BEGIN DATASET

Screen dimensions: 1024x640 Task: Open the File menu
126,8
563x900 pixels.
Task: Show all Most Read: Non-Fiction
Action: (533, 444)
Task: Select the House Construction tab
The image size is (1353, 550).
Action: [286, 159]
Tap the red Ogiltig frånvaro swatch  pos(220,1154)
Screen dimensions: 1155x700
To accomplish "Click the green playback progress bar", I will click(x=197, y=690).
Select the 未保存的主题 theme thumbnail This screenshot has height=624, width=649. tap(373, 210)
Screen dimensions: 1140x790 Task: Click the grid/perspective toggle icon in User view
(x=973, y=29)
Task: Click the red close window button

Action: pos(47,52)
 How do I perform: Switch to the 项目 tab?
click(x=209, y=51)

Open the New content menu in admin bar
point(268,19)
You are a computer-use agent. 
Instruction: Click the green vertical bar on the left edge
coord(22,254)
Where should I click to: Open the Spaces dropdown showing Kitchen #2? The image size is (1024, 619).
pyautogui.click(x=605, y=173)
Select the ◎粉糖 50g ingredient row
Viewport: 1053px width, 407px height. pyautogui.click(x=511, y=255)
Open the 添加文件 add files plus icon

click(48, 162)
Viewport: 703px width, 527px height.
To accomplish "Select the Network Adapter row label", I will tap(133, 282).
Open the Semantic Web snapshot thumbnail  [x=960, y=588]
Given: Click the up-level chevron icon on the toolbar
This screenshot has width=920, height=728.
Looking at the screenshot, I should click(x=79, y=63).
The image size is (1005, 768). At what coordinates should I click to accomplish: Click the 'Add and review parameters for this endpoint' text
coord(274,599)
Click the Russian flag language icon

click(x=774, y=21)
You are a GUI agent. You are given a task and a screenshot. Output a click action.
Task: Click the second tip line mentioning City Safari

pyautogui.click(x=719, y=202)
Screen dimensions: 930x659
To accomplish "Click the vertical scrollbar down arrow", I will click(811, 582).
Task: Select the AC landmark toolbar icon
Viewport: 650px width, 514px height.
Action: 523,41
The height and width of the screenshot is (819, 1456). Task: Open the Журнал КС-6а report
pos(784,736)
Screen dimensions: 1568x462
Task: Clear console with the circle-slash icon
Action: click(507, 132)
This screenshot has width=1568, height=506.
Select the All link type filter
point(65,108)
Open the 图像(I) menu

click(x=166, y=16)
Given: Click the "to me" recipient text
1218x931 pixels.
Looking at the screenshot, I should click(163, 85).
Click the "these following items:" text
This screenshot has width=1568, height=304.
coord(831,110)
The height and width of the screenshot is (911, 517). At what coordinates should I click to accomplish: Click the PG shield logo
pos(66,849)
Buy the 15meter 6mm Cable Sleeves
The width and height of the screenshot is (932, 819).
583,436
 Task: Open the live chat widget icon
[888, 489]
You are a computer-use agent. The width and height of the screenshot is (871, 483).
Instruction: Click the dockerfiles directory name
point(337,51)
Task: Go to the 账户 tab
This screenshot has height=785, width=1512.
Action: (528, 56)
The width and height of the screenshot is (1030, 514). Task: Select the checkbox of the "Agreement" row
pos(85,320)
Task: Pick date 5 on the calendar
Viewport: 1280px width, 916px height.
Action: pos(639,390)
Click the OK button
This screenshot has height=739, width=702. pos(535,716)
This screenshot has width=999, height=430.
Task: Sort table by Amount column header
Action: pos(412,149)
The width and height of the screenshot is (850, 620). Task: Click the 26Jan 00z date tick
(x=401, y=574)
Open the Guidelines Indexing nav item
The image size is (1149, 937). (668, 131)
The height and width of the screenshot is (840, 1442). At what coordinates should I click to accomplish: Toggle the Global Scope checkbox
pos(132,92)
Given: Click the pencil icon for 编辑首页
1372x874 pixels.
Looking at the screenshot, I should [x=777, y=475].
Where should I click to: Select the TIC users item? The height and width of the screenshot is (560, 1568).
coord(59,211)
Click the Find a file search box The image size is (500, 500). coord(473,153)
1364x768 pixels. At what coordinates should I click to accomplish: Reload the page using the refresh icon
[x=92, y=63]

END DATASET

EXERCISE GOAL =
From beginning to end, the data must be duplicated exactly.

COMPLETED TASK =
Screen dimensions: 1024x640 Task: Open the File menu
126,8
563x900 pixels.
Task: Show all Most Read: Non-Fiction
Action: (533, 444)
Task: Select the House Construction tab
The image size is (1353, 550).
Action: [286, 159]
Tap the red Ogiltig frånvaro swatch  pos(220,1154)
Screen dimensions: 1155x700
To accomplish "Click the green playback progress bar", I will click(x=197, y=690).
Select the 未保存的主题 theme thumbnail This screenshot has height=624, width=649. tap(373, 210)
Screen dimensions: 1140x790 Task: Click the grid/perspective toggle icon in User view
(x=973, y=29)
Task: Click the red close window button

Action: pos(47,52)
 How do I perform: Switch to the 项目 tab?
click(x=209, y=51)

Open the New content menu in admin bar
point(268,19)
You are a computer-use agent. 
Instruction: Click the green vertical bar on the left edge
coord(22,254)
Where should I click to: Open the Spaces dropdown showing Kitchen #2? The image size is (1024, 619).
pyautogui.click(x=605, y=173)
Select the ◎粉糖 50g ingredient row
Viewport: 1053px width, 407px height. pyautogui.click(x=511, y=255)
Open the 添加文件 add files plus icon

click(48, 162)
Viewport: 703px width, 527px height.
To accomplish "Select the Network Adapter row label", I will tap(133, 282).
Open the Semantic Web snapshot thumbnail  [x=960, y=588]
Given: Click the up-level chevron icon on the toolbar
This screenshot has width=920, height=728.
Looking at the screenshot, I should click(x=79, y=63).
The image size is (1005, 768). At what coordinates should I click to accomplish: Click the 'Add and review parameters for this endpoint' text
coord(274,599)
Click the Russian flag language icon

click(x=774, y=21)
You are a GUI agent. You are given a task and a screenshot. Output a click action.
Task: Click the second tip line mentioning City Safari

pyautogui.click(x=719, y=202)
Screen dimensions: 930x659
To accomplish "Click the vertical scrollbar down arrow", I will click(811, 582).
Task: Select the AC landmark toolbar icon
Viewport: 650px width, 514px height.
Action: 523,41
The height and width of the screenshot is (819, 1456). Task: Open the Журнал КС-6а report
pos(784,736)
Screen dimensions: 1568x462
Task: Clear console with the circle-slash icon
Action: click(507, 132)
This screenshot has width=1568, height=506.
Select the All link type filter
point(65,108)
Open the 图像(I) menu

click(x=166, y=16)
Given: Click the "to me" recipient text
1218x931 pixels.
Looking at the screenshot, I should click(163, 85).
Click the "these following items:" text
This screenshot has width=1568, height=304.
coord(831,110)
The height and width of the screenshot is (911, 517). At what coordinates should I click to accomplish: Click the PG shield logo
pos(66,849)
Buy the 15meter 6mm Cable Sleeves
The width and height of the screenshot is (932, 819).
583,436
 Task: Open the live chat widget icon
[888, 489]
You are a computer-use agent. The width and height of the screenshot is (871, 483).
Instruction: Click the dockerfiles directory name
point(337,51)
Task: Go to the 账户 tab
This screenshot has height=785, width=1512.
Action: (528, 56)
The width and height of the screenshot is (1030, 514). Task: Select the checkbox of the "Agreement" row
pos(85,320)
Task: Pick date 5 on the calendar
Viewport: 1280px width, 916px height.
Action: pos(639,390)
Click the OK button
This screenshot has height=739, width=702. pos(535,716)
This screenshot has width=999, height=430.
Task: Sort table by Amount column header
Action: pos(412,149)
The width and height of the screenshot is (850, 620). Task: Click the 26Jan 00z date tick
(x=401, y=574)
Open the Guidelines Indexing nav item
The image size is (1149, 937). (668, 131)
The height and width of the screenshot is (840, 1442). At what coordinates should I click to accomplish: Toggle the Global Scope checkbox
pos(132,92)
Given: Click the pencil icon for 编辑首页
1372x874 pixels.
Looking at the screenshot, I should [x=777, y=475].
Where should I click to: Select the TIC users item? The height and width of the screenshot is (560, 1568).
coord(59,211)
Click the Find a file search box The image size is (500, 500). coord(473,153)
1364x768 pixels. At what coordinates should I click to accomplish: Reload the page using the refresh icon
[x=92, y=63]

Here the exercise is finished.